Parfois appelée maladie de Lou Gehrig ou SLA pour sclérose latérale amyotrophique, la maladie de Charcot est une maladie neurologique à évolution rapide presque toujours mortelle. Elle attaque directement les cellules nerveuses (neurones) responsables du contrôle des muscles volontaires. Elle appartient au groupe des maladies connues comme étant des maladies des neurones moteurs qui sont caractérisées par la dégénérescence progressive et la mort de ces derniers. Cette affection neurodégénérative provoque des paralysies progressives allant jusqu’à la défaillance respiratoire. Ce sont principalement les hommes âgés de 40 à 60 ans qui sont touchés mais il arrive que des individus plus jeunes ou plus âgés s’en trouvent affectés. Dans 90 à 95 % des cas, elle se manifeste sans qu’il n’y ait de facteurs déclenchant précis.

« Chez moi, la maladie s’est déclarée en 2000 alors que j’avais 38 ans, reprend André après avoir fait une pause pour que son épouse et sa fille Mélanie, âgée de 16 ans, l’aient aidé à vider ses poumons de leurs impuretés avec une machine baptisée Cough-Assist. J’ai commencé par ressentir des crampes aux jambes 4-5 fois durant les nuits. Alors que j’aimais faire du footing, je n’y arrivais plus et j’étais souvent fatigué. Ça a duré des années. Puis je suis allé voir un neurologue à l’hôpital de Menin. Il a immédiatement diagnostiqué la SLA mais sans vraiment me dire ce que c’était excepté que c’est dégénératif et musculaire. Lorsque je lui ai demandé pour retourner travailler, il m’a dit que je ferais mieux de m’occuper de ma famille. Que mon espérance de vie était de trois à cinq ans. » Un véritable coup de massue pour André et son épouse qui avaient alors un fils de 13 ans et Mélanie âgée de 2 ans. « C’est une vraie petite infirmière, s’amuse André. Elle m’a toujours connu malade et elle est toujours là pour m’aider quand il me faut quelque chose. »

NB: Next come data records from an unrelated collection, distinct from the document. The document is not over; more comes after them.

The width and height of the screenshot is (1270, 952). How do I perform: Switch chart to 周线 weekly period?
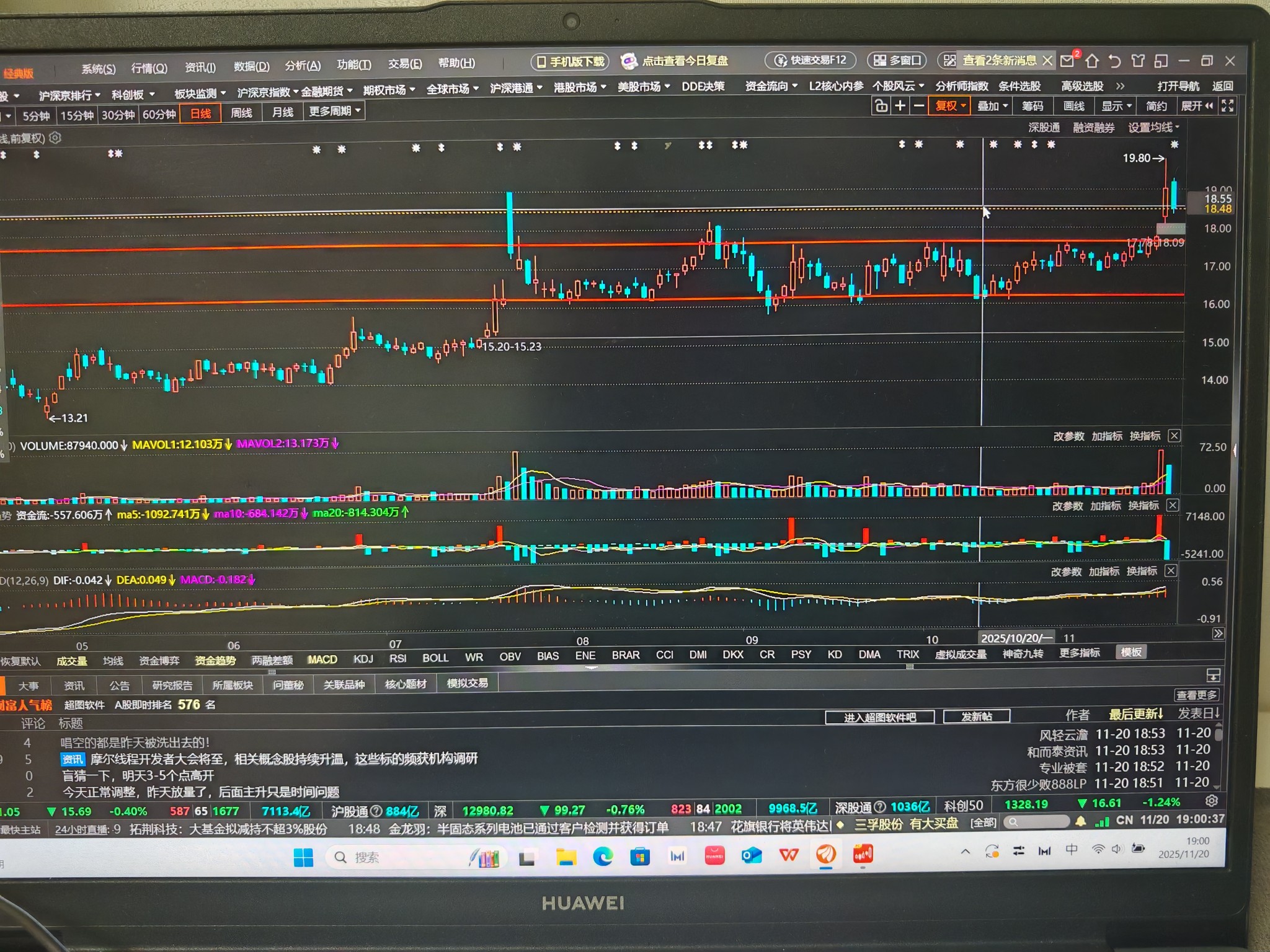pyautogui.click(x=241, y=113)
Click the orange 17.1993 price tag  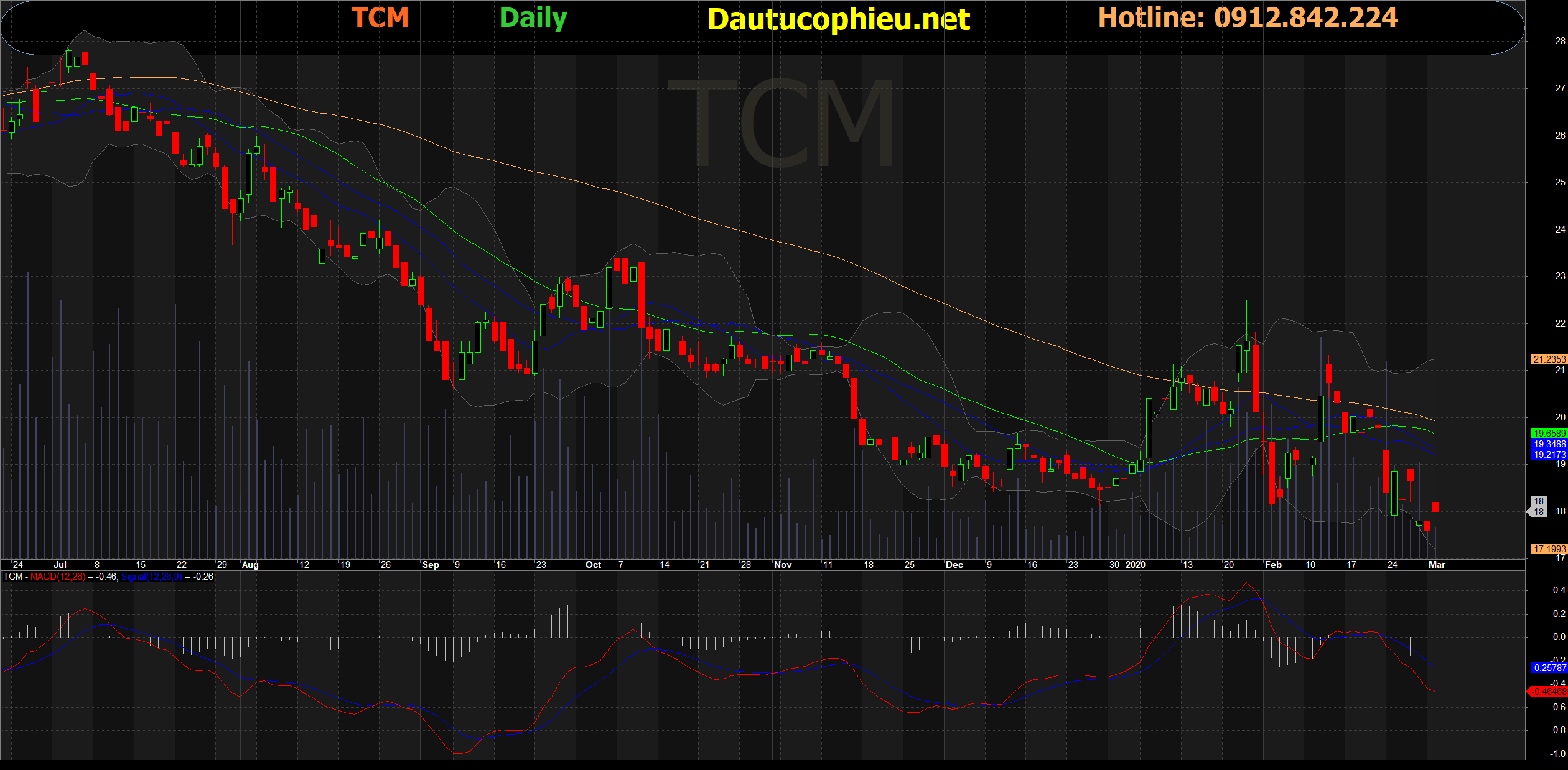pyautogui.click(x=1549, y=549)
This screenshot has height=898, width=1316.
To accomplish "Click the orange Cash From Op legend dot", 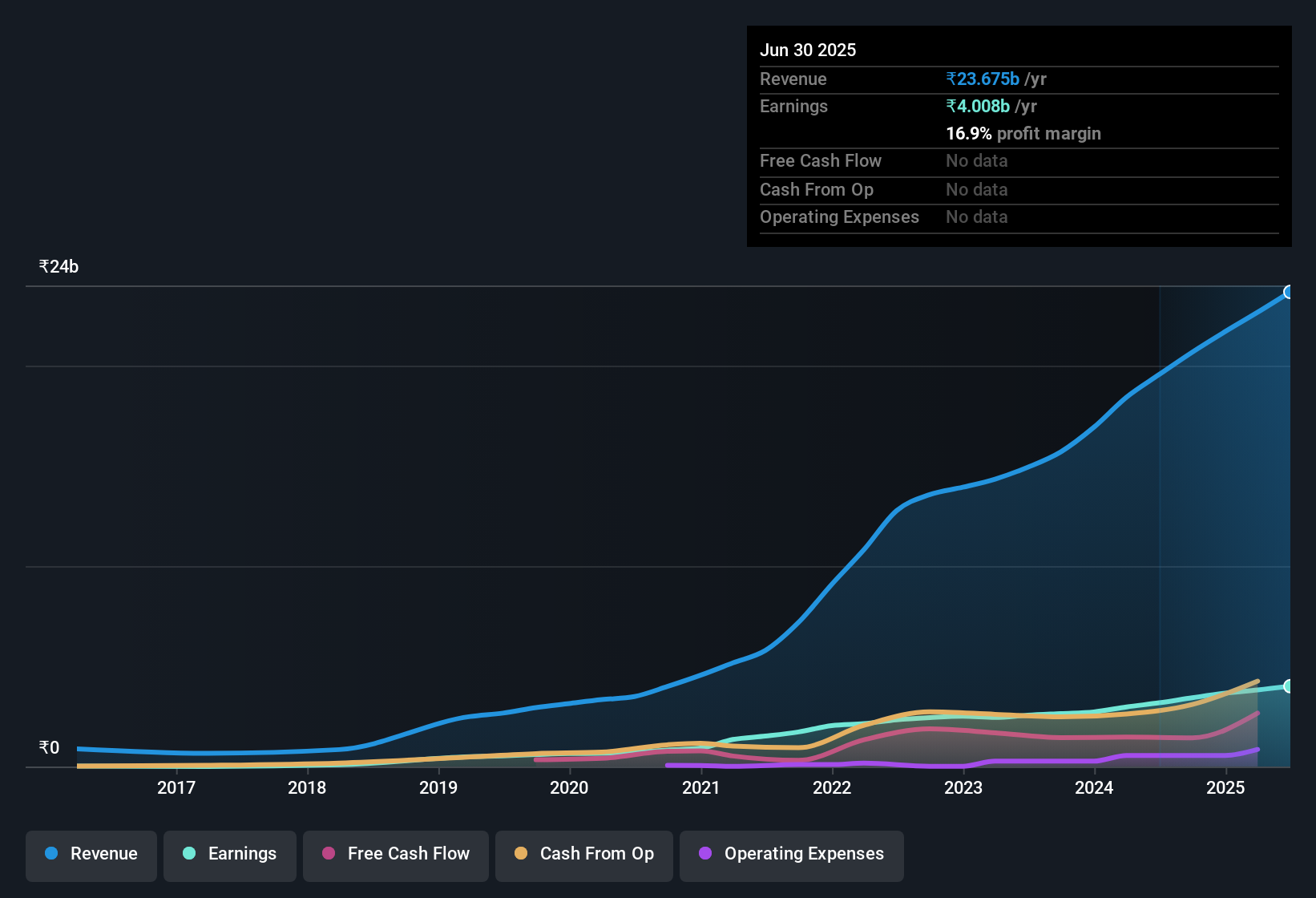I will point(520,854).
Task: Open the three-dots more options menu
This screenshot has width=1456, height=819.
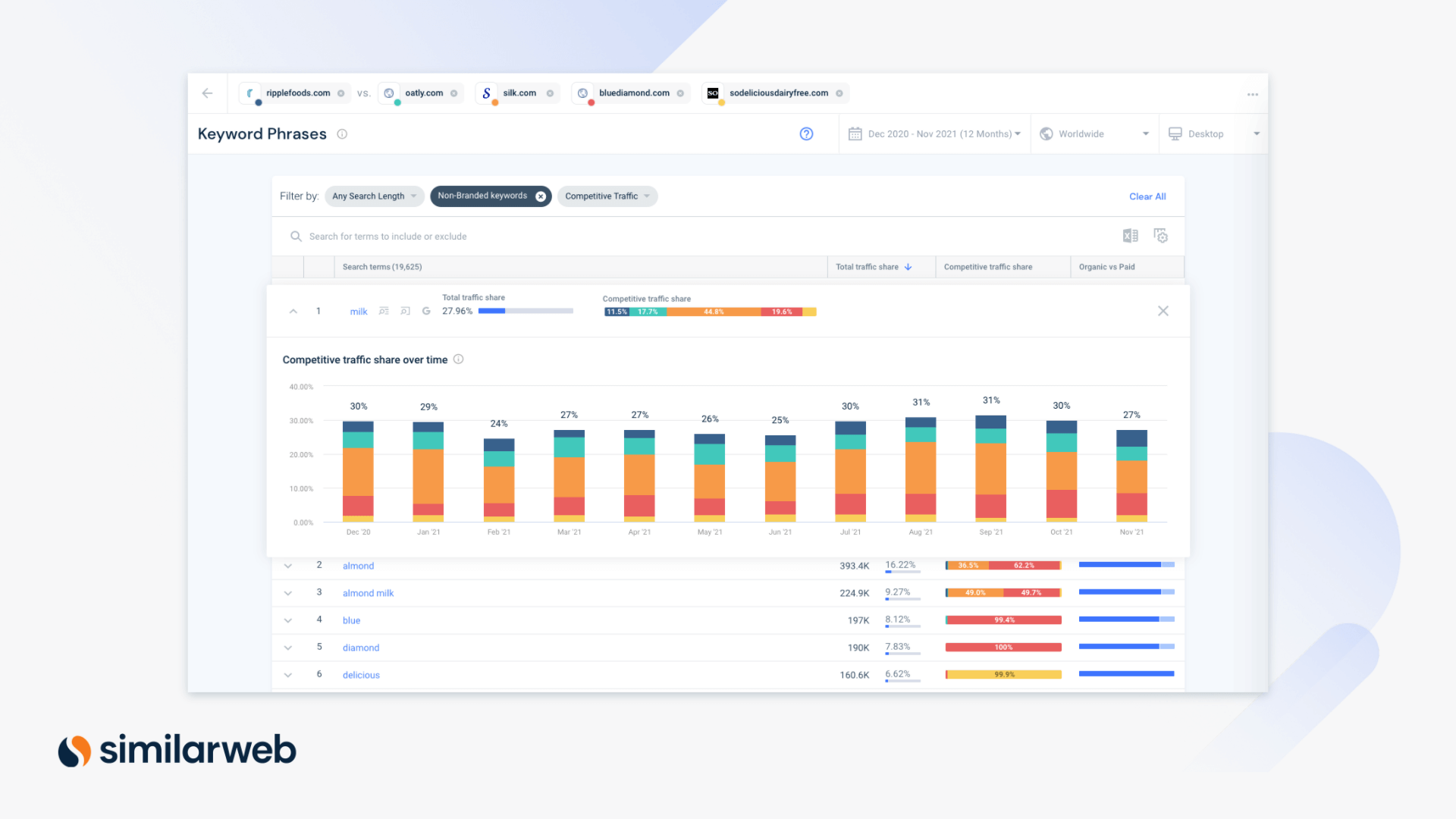Action: pos(1252,95)
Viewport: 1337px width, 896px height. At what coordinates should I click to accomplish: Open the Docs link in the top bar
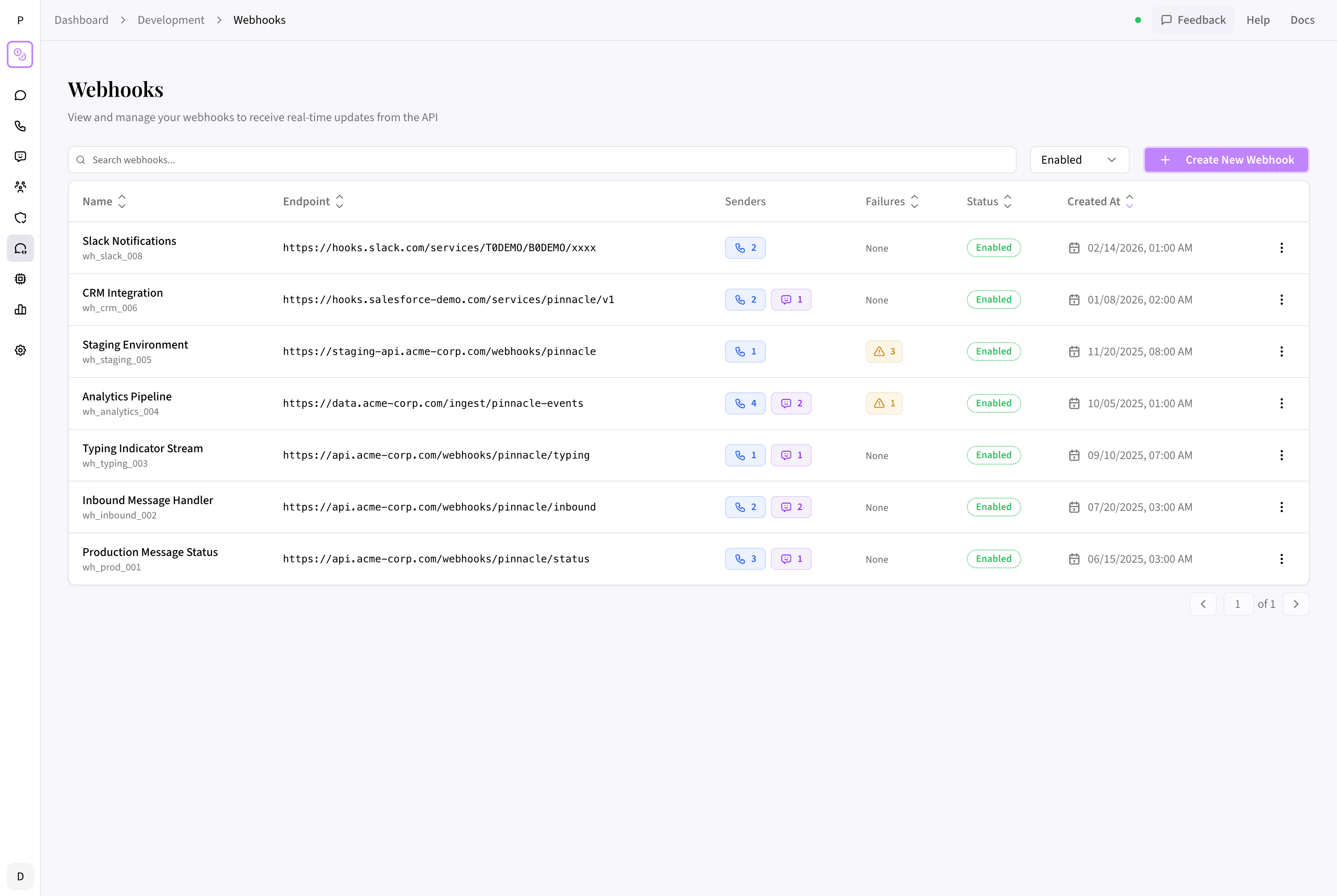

Aujourd’hui, même si son état de santé continue à se dégrader, André a largement dépassé les espérances de vie formulées par le corps médical. « Après 4 ans, j’ai dû commencer à utiliser un fauteuil roulant, relate-t-il. En 2007, j’ai été contraint de passer à l’électrique car je n’arrivais plus à pousser l’autre. Puis en 2010, mes poumons ont été affectés et le respirateur s’est imposé. Mais je suis content d’être encore là. J’ai plein de copains qui sont déjà partis. Parfois après deux ou trois ans de maladie, à peine. Moi, je peux encore m’exprimer et communiquer. De vive voix ou à travers l’ordinateur que je commande avec ma bouche. Je ne sais combien de temps ça durera. Mais le jour où je ne pourrai plus respirer, on arrêtera tout. Je refuse l’acharnement thérapeutique. » Aucun espoir de voir le traitement miracle sortir prochainement d’un laboratoire ?

« Nous sommes à peine 1.000 à souffrir de cette maladie en Belgique, soupire André. Ce n’est pas assez pour que les firmes pharmaceutiques s’intéressent à nous. Nous ne sommes pas rentables contrairement aux séropositifs… Par contre, comme la maladie de Charcot est en partie liée à Alzheimer sur laquelle les laboratoires travaillent beaucoup, je garde espoir. Entre-temps, durant dix ans, j’ai pris du Rilutek, un médicament censé ralentir la progression de la maladie. Ce qui me maintient vraiment en vie, c’est le moral et mes deux apéros par jour. Le pastis, ce sont des plantes, hein ! » Et de partir dans un grand éclat de rire.